# REQUIRED WORK
Could you print, exactly as they stand, the lines from the one holding "Expand the avatar menu caret in top bar" to the end of the data below, and nothing more?

# GIVEN RECORDS
⁂
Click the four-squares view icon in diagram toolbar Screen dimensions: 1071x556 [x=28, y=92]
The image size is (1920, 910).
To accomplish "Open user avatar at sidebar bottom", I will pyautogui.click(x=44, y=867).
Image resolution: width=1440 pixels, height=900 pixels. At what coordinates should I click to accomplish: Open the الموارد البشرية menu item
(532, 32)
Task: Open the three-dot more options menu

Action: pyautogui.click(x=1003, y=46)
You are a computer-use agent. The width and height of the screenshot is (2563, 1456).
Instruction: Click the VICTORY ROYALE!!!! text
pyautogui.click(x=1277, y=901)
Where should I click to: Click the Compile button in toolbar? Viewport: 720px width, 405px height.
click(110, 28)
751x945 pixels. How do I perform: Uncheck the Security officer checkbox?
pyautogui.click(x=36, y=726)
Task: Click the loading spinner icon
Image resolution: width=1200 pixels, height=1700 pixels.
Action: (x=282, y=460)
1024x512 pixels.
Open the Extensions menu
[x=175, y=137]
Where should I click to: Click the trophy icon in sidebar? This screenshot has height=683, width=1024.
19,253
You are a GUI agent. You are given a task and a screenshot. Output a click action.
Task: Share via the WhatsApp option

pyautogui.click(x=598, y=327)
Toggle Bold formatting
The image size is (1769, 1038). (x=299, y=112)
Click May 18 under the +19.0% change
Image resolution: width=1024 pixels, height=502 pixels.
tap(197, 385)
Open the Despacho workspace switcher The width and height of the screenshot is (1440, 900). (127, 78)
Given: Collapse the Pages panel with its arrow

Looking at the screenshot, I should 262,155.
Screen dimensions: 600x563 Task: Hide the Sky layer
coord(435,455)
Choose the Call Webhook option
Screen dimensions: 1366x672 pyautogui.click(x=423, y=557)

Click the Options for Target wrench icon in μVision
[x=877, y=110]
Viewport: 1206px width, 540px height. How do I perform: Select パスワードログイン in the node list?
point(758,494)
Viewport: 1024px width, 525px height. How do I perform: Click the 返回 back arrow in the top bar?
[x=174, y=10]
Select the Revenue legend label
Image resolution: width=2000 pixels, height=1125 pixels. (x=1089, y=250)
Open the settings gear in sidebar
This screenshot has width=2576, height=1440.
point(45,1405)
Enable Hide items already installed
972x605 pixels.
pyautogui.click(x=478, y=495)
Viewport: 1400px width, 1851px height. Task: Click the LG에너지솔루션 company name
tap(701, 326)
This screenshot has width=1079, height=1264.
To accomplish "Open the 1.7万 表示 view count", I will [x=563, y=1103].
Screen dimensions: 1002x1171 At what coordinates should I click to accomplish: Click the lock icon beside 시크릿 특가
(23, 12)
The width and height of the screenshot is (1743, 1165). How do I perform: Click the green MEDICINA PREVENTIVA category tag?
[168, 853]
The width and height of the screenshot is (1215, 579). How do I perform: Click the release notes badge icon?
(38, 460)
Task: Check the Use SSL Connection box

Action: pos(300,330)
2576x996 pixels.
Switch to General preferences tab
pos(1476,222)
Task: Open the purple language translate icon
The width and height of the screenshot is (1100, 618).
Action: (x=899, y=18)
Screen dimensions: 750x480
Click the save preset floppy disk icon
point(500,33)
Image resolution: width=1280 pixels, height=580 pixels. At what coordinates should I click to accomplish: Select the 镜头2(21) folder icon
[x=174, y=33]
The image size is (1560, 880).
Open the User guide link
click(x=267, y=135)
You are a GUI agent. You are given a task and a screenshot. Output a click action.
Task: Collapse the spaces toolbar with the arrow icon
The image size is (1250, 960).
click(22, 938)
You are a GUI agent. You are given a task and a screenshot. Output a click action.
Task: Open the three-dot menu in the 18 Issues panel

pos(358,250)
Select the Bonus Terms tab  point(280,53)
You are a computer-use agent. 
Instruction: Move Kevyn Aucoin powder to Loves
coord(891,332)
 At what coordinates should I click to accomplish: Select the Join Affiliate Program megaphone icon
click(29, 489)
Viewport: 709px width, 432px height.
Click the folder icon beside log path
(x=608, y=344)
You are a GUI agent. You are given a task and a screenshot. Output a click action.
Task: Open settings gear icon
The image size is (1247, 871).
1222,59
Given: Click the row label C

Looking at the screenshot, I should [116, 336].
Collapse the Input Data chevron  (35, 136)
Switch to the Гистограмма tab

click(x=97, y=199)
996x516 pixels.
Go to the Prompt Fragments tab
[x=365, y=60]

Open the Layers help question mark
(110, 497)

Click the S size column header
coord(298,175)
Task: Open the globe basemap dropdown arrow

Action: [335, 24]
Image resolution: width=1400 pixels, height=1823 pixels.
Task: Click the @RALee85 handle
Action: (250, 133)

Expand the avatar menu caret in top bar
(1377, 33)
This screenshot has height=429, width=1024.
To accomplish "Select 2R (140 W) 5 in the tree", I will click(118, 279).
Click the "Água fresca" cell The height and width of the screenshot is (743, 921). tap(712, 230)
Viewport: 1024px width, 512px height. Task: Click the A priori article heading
⁂
# OUTPUT FOR THIS TASK
Expand the avatar menu caret in top bar
(1377, 33)
This screenshot has height=429, width=1024.
To accomplish "Select 2R (140 W) 5 in the tree", I will click(118, 279).
Click the "Água fresca" cell The height and width of the screenshot is (743, 921). tap(712, 230)
Viewport: 1024px width, 512px height. Task: Click the A priori article heading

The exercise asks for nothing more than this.